Last updated: · · Sources: NASA, ESA, CNSA, Roscosmos
Space stations represent humanity's continuous presence beyond Earth. Since the Soviet Union launched Salyut 1 in 1971, eleven crewed orbital stations have operated in low Earth orbit, supporting thousands of experiments, hundreds of crew members, and decades of scientific discovery.
As of 2026, two space stations are permanently crewed: the International Space Station (ISS) and China's Tiangong. The ISS has been continuously occupied since November 2000 — over 25 years — making it the longest-running continuous human presence in space.

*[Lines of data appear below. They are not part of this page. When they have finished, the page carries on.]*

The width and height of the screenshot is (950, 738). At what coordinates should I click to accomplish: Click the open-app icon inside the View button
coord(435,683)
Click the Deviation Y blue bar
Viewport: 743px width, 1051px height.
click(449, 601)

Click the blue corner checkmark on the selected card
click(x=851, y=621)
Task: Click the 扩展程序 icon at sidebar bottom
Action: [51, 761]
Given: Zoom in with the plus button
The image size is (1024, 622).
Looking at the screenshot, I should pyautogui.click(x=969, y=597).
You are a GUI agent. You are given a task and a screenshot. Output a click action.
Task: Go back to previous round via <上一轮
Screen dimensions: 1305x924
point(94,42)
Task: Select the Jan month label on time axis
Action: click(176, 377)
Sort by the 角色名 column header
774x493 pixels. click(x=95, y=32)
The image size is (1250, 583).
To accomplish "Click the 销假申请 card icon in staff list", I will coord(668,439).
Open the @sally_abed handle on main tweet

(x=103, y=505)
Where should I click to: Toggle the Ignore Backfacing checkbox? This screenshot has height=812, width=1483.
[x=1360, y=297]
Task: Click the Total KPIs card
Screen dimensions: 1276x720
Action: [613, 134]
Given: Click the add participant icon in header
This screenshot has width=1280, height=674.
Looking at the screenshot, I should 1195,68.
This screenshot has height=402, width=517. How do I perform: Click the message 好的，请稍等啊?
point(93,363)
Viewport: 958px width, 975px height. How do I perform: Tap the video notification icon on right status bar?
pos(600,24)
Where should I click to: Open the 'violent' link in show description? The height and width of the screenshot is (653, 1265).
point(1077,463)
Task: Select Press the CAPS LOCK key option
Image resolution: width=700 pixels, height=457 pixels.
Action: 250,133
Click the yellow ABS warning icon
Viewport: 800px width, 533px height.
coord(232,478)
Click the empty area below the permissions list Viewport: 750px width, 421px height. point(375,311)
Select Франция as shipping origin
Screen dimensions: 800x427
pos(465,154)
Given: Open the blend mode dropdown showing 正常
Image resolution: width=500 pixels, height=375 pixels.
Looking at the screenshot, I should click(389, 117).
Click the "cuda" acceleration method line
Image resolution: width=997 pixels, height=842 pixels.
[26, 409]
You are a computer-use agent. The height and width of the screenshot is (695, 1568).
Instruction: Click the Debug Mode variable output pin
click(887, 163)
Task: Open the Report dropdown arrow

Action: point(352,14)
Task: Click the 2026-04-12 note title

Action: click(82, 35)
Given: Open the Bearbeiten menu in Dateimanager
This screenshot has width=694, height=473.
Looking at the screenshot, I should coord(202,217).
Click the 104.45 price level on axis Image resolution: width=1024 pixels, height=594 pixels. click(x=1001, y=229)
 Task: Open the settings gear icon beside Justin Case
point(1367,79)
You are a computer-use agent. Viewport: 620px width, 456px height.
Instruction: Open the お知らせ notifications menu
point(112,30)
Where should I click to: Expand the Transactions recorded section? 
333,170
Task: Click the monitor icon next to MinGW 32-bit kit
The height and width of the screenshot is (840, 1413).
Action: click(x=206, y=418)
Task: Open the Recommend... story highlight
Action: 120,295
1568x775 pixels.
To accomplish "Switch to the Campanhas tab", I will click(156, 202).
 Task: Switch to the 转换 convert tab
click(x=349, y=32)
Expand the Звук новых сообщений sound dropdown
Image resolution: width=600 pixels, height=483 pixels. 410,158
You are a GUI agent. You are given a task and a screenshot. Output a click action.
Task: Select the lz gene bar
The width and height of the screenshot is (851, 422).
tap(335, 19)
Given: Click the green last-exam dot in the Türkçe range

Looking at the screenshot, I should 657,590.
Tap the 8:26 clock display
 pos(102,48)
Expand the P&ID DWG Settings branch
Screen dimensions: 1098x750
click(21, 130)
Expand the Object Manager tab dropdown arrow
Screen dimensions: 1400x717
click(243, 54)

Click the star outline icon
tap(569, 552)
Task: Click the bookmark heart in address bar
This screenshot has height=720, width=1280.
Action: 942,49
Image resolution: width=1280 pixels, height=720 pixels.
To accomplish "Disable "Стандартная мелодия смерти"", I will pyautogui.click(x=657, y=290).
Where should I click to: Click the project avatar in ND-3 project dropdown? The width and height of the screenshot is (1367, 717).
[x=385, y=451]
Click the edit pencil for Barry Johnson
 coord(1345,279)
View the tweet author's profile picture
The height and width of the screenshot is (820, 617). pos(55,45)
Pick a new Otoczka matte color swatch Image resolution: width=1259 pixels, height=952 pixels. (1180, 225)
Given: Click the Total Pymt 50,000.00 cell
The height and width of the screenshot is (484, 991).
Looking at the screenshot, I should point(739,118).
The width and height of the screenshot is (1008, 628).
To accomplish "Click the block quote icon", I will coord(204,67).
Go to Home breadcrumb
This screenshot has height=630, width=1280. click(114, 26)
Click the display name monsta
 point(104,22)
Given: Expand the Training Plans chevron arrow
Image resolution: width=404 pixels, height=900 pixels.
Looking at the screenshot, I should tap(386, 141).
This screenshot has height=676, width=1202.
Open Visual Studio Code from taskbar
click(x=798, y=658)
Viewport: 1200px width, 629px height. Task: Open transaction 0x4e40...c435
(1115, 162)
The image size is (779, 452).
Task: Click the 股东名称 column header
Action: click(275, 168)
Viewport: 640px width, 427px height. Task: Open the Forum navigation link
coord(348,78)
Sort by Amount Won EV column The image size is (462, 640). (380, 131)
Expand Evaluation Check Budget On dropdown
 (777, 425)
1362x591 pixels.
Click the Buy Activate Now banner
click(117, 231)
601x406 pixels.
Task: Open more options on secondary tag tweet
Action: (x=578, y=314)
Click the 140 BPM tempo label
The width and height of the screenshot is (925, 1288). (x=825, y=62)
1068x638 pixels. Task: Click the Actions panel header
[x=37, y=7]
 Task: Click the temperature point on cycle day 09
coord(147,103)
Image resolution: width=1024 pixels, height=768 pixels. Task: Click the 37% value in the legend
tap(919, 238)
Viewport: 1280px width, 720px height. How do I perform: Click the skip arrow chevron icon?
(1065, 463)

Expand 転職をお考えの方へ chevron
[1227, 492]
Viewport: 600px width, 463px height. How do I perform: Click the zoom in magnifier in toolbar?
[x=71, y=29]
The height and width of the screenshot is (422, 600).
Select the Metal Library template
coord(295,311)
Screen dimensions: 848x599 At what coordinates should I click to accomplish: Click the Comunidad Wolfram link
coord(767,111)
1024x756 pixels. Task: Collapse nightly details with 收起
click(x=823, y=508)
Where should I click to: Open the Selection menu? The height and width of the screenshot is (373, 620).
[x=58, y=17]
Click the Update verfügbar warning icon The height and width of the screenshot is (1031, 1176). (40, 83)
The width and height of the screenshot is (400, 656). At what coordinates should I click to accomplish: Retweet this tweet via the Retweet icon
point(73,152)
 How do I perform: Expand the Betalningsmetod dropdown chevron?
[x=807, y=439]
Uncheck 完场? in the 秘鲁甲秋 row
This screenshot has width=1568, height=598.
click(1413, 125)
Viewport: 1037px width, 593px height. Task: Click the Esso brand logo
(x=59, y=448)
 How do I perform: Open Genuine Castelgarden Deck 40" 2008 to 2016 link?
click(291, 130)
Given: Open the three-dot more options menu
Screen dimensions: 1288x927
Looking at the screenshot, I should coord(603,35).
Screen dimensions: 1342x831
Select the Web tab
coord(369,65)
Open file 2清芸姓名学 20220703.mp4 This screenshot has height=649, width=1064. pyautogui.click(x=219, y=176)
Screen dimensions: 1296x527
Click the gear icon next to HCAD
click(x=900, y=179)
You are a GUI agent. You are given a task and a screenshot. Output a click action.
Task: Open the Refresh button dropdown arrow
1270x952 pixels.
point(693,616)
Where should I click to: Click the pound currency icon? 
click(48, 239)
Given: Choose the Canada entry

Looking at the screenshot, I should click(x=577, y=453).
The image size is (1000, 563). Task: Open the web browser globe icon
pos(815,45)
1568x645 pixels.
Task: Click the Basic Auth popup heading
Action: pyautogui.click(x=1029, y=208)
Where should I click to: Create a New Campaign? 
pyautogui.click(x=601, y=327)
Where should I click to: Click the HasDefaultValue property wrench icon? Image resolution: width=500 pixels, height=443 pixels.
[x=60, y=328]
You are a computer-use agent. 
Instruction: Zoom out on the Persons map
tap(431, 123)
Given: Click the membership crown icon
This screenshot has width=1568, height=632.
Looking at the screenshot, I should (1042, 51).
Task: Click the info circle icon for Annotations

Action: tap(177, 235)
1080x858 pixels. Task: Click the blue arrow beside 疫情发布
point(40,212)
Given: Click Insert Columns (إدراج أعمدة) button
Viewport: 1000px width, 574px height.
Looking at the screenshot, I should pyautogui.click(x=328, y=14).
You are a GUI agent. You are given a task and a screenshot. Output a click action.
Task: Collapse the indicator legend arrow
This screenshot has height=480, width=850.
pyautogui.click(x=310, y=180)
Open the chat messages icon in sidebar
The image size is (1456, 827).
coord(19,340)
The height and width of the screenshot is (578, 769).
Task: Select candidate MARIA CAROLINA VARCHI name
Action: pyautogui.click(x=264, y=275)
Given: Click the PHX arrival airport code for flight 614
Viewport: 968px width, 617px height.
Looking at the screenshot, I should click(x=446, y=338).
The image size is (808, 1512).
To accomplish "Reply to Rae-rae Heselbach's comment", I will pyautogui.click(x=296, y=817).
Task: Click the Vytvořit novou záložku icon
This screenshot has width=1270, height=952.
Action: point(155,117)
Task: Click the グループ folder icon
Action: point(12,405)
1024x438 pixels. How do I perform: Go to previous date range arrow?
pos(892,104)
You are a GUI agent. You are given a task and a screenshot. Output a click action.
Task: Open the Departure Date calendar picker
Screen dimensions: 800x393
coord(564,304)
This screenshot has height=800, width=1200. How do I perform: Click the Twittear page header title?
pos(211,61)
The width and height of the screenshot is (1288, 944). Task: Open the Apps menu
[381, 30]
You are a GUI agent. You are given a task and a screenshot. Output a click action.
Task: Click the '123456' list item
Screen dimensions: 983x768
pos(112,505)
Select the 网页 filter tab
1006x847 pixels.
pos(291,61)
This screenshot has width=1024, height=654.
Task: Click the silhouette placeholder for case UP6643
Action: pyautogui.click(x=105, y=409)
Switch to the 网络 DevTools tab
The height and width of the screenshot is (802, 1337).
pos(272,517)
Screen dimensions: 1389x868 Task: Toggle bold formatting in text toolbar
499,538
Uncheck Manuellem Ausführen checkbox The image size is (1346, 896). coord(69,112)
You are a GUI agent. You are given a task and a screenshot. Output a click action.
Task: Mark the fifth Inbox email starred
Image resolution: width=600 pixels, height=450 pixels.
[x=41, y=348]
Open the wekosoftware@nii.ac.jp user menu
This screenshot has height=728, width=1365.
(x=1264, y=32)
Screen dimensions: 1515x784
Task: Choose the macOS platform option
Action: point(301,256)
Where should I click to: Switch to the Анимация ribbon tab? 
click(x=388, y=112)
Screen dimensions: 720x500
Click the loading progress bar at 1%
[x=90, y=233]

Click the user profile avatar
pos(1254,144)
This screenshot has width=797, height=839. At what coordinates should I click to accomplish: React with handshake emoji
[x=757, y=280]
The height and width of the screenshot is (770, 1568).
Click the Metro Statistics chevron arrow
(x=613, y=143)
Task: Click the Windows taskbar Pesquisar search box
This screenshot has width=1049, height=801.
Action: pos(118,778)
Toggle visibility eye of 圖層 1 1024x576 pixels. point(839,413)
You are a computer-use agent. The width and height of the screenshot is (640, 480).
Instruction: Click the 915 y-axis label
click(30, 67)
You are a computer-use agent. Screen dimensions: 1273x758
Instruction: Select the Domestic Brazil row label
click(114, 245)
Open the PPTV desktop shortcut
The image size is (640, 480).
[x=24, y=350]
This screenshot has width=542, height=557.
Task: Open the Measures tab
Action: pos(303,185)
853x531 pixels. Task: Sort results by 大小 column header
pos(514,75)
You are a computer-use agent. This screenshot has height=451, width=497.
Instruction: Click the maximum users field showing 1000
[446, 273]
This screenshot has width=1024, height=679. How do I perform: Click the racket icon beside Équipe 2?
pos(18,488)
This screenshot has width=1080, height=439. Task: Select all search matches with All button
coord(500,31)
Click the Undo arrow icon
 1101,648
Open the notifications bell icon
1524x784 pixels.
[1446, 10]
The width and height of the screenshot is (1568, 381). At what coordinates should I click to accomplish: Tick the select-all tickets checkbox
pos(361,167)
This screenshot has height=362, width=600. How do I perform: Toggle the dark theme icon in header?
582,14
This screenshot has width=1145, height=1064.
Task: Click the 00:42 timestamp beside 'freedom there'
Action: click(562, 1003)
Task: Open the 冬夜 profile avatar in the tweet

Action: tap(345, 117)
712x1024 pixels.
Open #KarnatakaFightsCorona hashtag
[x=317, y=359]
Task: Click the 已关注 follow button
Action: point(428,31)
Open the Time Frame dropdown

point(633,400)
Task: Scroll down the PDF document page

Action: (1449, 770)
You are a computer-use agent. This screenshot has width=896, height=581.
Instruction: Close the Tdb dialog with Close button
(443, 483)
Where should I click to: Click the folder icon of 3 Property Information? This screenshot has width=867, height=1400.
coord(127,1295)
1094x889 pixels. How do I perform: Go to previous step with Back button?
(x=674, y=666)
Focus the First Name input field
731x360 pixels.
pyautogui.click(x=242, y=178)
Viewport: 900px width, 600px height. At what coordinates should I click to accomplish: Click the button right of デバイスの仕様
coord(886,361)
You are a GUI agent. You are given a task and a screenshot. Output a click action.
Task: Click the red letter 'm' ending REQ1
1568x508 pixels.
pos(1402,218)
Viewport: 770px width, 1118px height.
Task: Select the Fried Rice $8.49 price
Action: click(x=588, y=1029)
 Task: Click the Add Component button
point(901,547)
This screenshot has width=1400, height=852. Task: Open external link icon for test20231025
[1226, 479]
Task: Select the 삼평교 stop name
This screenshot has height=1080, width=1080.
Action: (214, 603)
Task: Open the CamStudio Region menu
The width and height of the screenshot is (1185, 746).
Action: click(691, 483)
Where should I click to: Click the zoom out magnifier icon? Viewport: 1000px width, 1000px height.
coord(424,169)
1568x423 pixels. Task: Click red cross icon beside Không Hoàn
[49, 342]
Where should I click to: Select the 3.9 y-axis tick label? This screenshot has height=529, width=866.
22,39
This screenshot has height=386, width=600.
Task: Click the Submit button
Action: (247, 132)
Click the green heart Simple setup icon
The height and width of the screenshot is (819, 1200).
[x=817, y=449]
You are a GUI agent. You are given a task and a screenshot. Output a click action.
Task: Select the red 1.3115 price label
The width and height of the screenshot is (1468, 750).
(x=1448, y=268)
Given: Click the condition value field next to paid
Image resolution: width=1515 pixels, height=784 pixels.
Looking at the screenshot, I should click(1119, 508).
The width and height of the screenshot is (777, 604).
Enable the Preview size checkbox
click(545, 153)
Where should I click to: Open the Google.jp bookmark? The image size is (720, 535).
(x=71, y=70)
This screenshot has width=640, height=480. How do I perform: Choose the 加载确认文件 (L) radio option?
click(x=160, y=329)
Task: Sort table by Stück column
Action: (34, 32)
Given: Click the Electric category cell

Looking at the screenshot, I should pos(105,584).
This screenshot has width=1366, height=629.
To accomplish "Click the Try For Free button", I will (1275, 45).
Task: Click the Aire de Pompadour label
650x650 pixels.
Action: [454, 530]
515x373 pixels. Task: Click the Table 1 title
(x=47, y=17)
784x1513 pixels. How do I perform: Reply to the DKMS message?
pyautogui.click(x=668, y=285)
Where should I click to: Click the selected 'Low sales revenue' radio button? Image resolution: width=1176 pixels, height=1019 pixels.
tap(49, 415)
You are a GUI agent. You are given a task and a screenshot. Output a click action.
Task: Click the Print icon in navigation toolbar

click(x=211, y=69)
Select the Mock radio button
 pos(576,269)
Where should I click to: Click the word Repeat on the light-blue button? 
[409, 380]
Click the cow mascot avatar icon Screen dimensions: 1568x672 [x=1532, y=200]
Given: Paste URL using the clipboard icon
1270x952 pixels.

However, the ISS is approaching its structural end of life, with planned retirement around 2030.
A new generation of commercial space stations is in development to succeed the ISS. These include Axiom Station (building modules already attached to ISS), Orbital Reef (Blue Origin and Sierra Space), Starlab (Voyager Space and Airbus), and Russia's ROSS. This transition will shift low Earth orbit operations from government-led to commercially operated, with NASA becoming a customer rather than an owner.
| Station | Country | Years | Mass | Crew | Status |
|---|---|---|---|---|---|
| Salyut 1 | Soviet Union | 1971 | 18.9 t | 3 | De-orbited Oct 1971, crew lost on return (Soyuz 11) |
| Skylab | United States | 1973–1979 | 77 t | 3 crews of 3 | Uncontrolled re-entry Jul 1979 over Australia |
| Salyut 3–5 | Soviet Union | 1974–1977 | ~19 t each | 2–3 | Military (Almaz) and civilian stations, all de-orbited |
| Salyut 6–7 | Soviet Union | 1977–1991 | 19–20 t | 2–6 | Long-duration missions, international crews, de-orbited |
| Mir | Russia | 1986–2001 | 129.7 t | 3–6 | De-orbited Mar 2001, 15 years of continuous operation |
| ISS | International | 1998–present | 420 t | 3–13 | Continuously crewed since Nov 2000, retirement ~2030 |
| Tiangong 1 & 2 | China | 2011–2019 | 8.5 t each | 3 | Test stations, both de-orbited |
| Tiangong (CSS) | China | 2021–present | ~100 t | 3–6 | Permanently crewed, 3 core modules, expanding |
Axiom Station: Axiom Space is building commercial modules that will initially attach to the ISS before separating to become an independent station. The first module (Axiom Hab 1) is under construction. Axiom has already flown four private astronaut missions (Ax-1 through Ax-4) to the ISS.
Orbital Reef: A joint venture between Blue Origin, Sierra Space, Boeing, and others. Designed as a "mixed-use business park in space" with 830 m³ of habitable volume. Intended to support research, manufacturing, tourism, and media production.
Starlab: A joint project by Voyager Space and Airbus Defence and Space, supported by a NASA CLD (Commercial LEO Destination) contract. A single-launch station with a large inflatable habitat module providing 340 m³ of volume.
ROSS (Russian Orbital Service Station): Russia's planned replacement for its ISS segment, announced after geopolitical tensions over Ukraine. Designed to orbit at higher inclination (97°) for better coverage of Russian territory. Timeline and funding remain uncertain.